# I have "low" weight and high "BF", loose BF or gain muscles?



## Brunoow (Mar 18, 2009)

Hello, im brazillian, so my english wont be perfect, please understand that 

Weight: 66kg

Size: 1.75m

BF: 18%

Well, i look like a slim person, but when i sit for example, it show many fat... I started the gym like 1 month ago, i put really low weight on exercises...

I was with 70kg 1 month ago, started a diet and lost 4kg of fat (it was really fat), but some guys tell me to start a diet to get weight, and then make a cutting (with more weight my metabolism will be higher, more easily to burn fat).

What can i do? Get more weight and then burn the fat; or burn the fat now and then get weight?

Sorry for my terrible english, again ^^


----------



## willsey4 (Apr 21, 2008)

Burn the fat now then lose the weight. Try get down to 12% to 15% and then change your diet and training to add muscle whilst maintaining the body fat %


----------



## Guest (Mar 18, 2009)

aye if you have got skinny fat the id loose it first as a bulk may make it worse

get some HIIT training down ya to cut that fat then start a clean bulk dude


----------



## Guest (Mar 18, 2009)

Get on a balanced nutritious diet and start up a training program and progress on this program for the next 6 months and both problems will be fixed.


----------



## dando (Mar 16, 2009)

I am / was like you, slowly getting better.

I do alot of carido before i do my lifting.

I try to hit the gym everyday before work (at least for my carido, which is normally a 3 or 4 mile run).

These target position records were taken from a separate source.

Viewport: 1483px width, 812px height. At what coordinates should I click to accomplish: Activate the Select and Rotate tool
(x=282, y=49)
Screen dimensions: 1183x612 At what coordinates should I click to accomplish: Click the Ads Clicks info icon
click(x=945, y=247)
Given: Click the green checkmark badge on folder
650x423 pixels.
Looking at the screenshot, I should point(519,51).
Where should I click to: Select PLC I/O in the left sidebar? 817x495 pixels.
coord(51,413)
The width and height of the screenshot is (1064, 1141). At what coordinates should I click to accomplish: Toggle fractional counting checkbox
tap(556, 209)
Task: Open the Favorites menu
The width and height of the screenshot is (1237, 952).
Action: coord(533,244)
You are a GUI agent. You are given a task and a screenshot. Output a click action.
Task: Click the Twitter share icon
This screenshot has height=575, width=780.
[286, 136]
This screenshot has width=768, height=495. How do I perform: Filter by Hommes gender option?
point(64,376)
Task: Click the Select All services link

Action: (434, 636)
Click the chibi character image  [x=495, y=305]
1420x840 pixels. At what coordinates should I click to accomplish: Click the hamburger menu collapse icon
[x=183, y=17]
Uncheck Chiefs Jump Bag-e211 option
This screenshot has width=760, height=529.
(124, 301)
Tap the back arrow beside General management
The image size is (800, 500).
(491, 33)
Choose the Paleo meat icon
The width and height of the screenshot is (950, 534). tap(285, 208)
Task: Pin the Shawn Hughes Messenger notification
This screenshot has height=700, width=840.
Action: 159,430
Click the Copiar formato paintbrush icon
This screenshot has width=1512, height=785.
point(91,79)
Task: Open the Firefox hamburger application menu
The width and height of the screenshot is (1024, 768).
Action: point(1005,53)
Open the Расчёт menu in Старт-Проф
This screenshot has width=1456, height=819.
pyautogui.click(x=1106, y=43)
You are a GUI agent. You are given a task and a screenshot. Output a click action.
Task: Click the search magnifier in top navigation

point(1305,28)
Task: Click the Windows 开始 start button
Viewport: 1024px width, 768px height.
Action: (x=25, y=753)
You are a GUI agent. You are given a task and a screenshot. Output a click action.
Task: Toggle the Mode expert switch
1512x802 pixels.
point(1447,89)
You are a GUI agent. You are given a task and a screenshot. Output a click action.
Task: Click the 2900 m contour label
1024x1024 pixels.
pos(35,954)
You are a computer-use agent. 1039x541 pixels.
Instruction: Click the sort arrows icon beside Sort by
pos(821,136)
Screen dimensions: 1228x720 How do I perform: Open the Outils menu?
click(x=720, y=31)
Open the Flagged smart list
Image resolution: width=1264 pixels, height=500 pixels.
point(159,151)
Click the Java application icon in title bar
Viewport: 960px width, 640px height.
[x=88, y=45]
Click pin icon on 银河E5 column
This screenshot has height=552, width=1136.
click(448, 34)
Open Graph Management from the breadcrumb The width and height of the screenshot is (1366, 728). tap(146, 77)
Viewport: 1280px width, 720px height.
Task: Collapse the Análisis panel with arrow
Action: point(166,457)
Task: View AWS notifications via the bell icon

This makes me sweat like f**k and i feel much better with myself after it which keeps me movtivated.

I also weight train 3 times a week.

I am also trying to get myself dieting at the moment!! its proving hard but i need to decide what i want more, a dirty pizza palace burger, or a nice lean machine of a body!

Best of luck to you dude, keep us informed.


----------



## Growing Lad (Feb 14, 2009)

Con said:


> Get on a balanced nutritious diet and start up a training program and progress on this program for the next 6 months and both problems will be fixed.


like con said, if your a begginner, this is about the only time where losing fat and gaining muscle can readily happen.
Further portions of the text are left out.